Generally, appropriate use of generative AI in research includes augmentation (enhancement or refinement of a novel idea) or automation (basic analysis/computation or the summarizing of data). Appropriate use also ensures that outcomes can be verified. Cornell’s Task Force on Generative AI in Research provided the following examples of appropriate use of generative AI during different phases of the research cycle.

When defining a research project or gathering necessary background information, examples of appropriate uses may be to:

  • Triage, organize, and summarize information
  • Draft literature or improve drafts of literature reviews (with appropriate verification)

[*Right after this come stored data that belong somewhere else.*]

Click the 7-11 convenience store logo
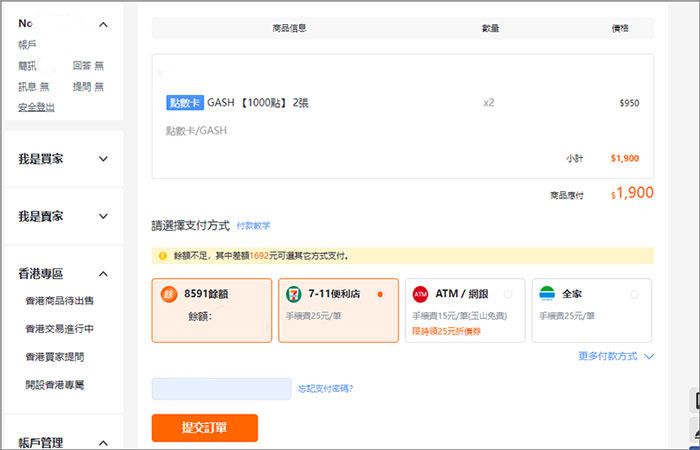The height and width of the screenshot is (450, 700). pos(293,294)
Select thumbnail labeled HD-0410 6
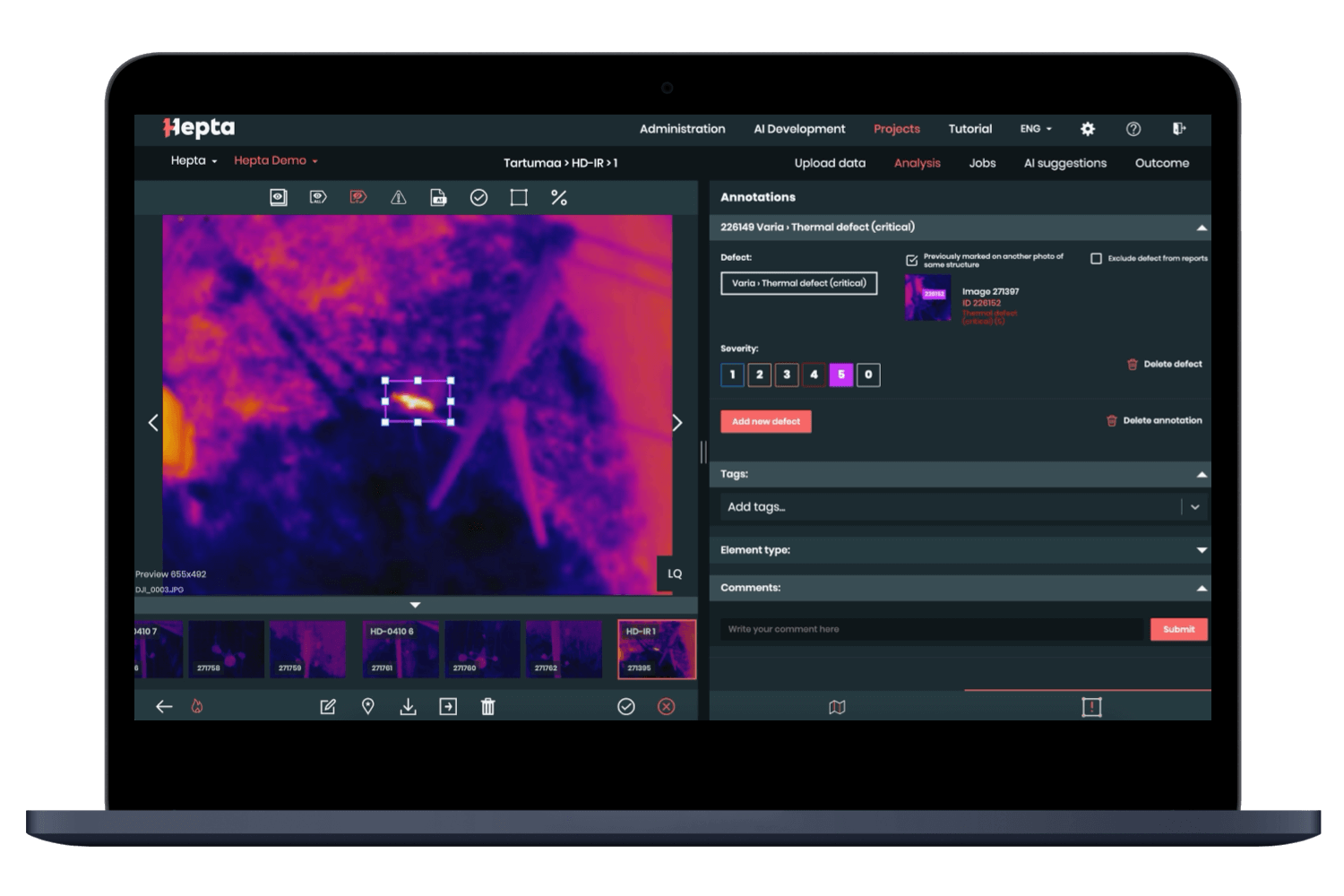The height and width of the screenshot is (896, 1344). tap(401, 650)
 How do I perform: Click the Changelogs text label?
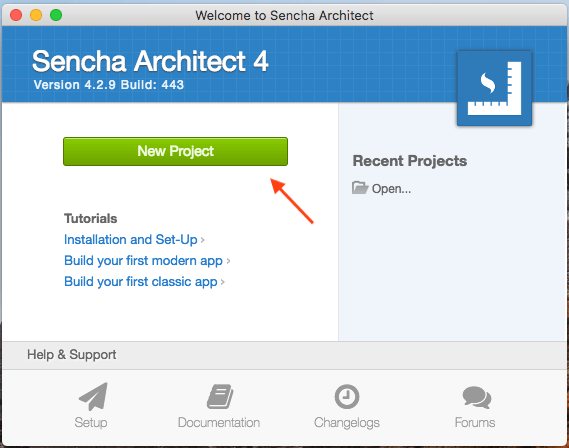click(x=347, y=423)
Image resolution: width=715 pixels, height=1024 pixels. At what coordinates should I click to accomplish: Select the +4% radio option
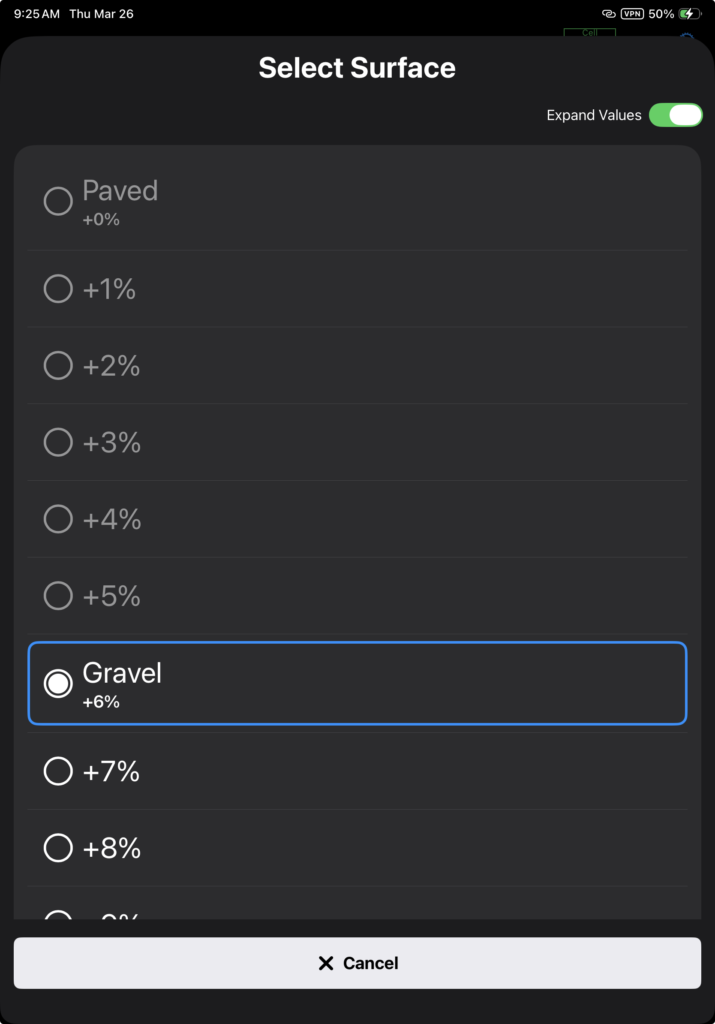coord(58,519)
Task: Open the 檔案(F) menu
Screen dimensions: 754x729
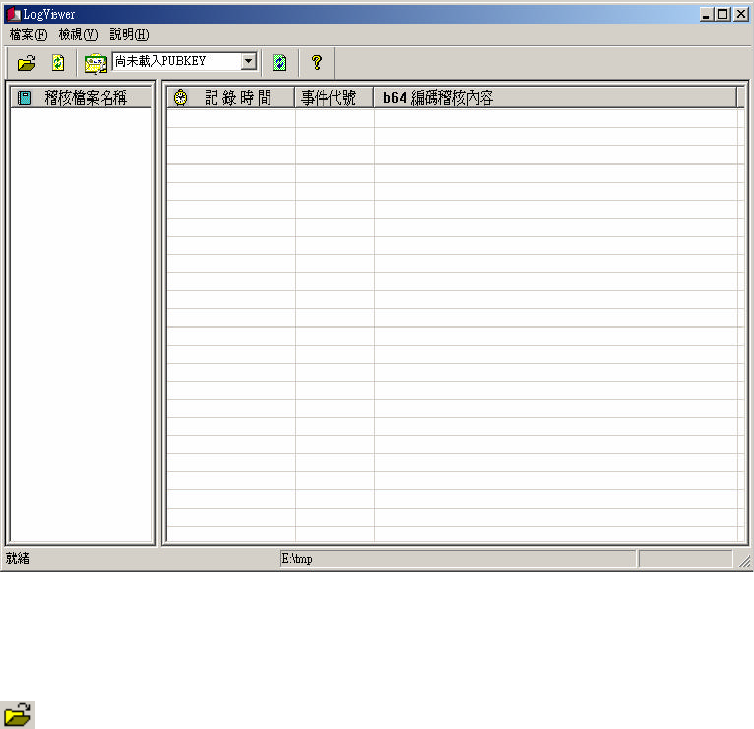Action: (28, 35)
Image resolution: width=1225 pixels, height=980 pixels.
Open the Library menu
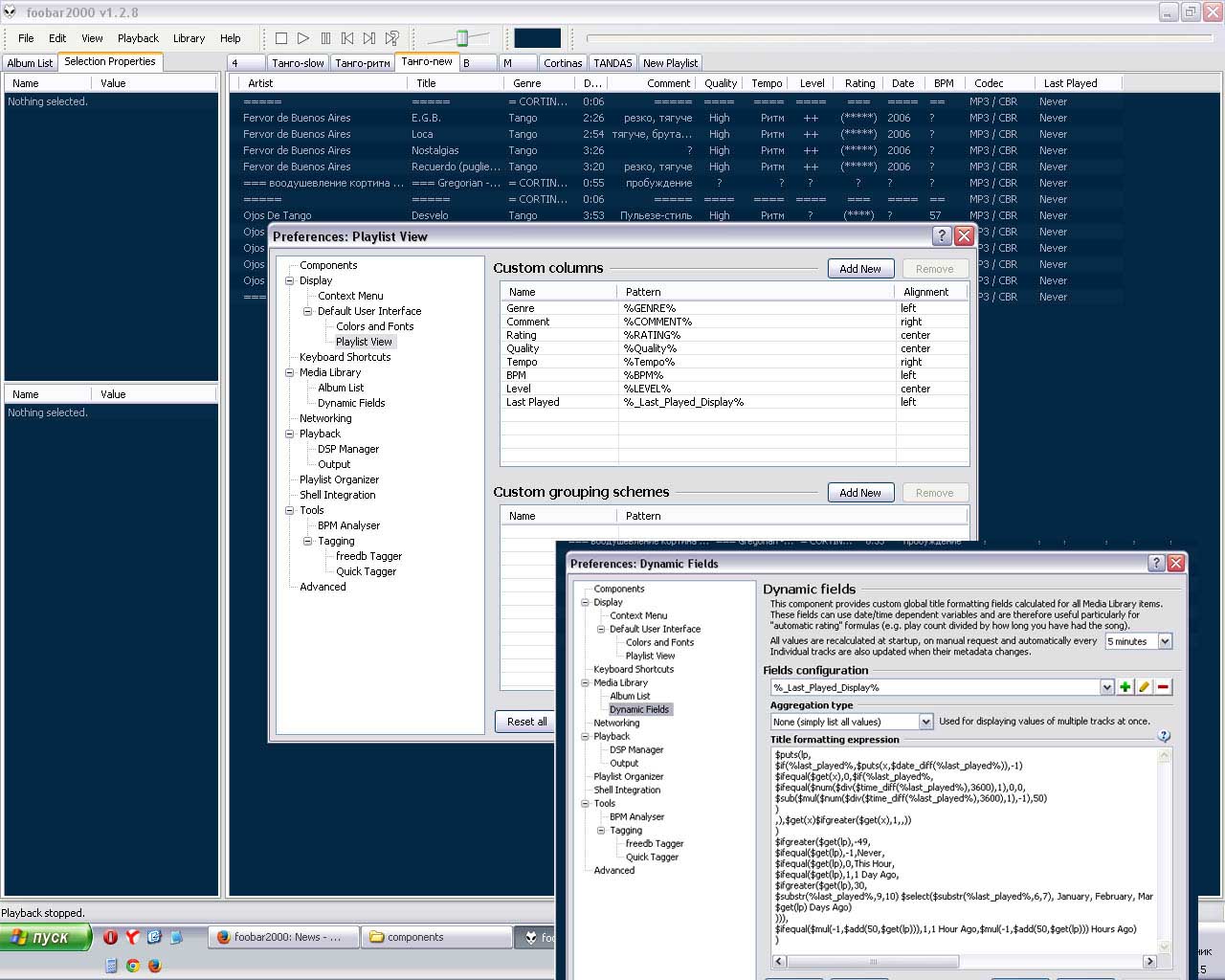pos(189,38)
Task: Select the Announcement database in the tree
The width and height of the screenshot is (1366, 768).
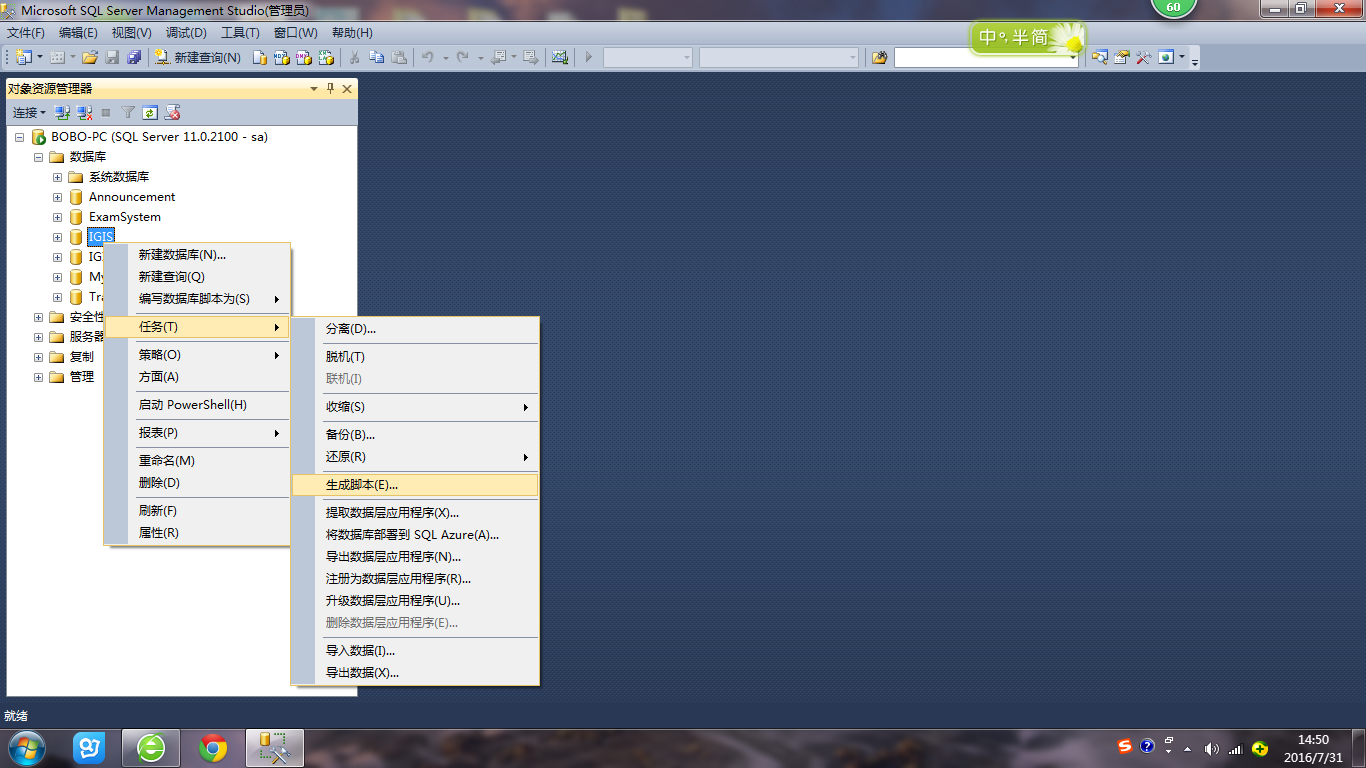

All researchers are expected to proactively educate themselves on the appropriate and responsible use of generative AI in research. Responsibility ultimately rests with the individual researcher to remain current on evolving guidance, seek clarification when needed, and apply best practices in their own work. Using AI responsibly requires ongoing self-education, not a one-time training.

  1. Establish expectations for use
  2. Know the limitations of using AI
  3. Be aware of the potential risks such as data privacy and interference (breach of confidentiality) biases and deepfakes
  4. Consult with subject matter experts
  5. Understand the differences among AI tools

AI literacy includes knowing how to draft effective prompts. The Creative CRAFT is a research-based framework that helps AI users write clearer, more effective prompts. The goal is to give the AI enough information to do the task well.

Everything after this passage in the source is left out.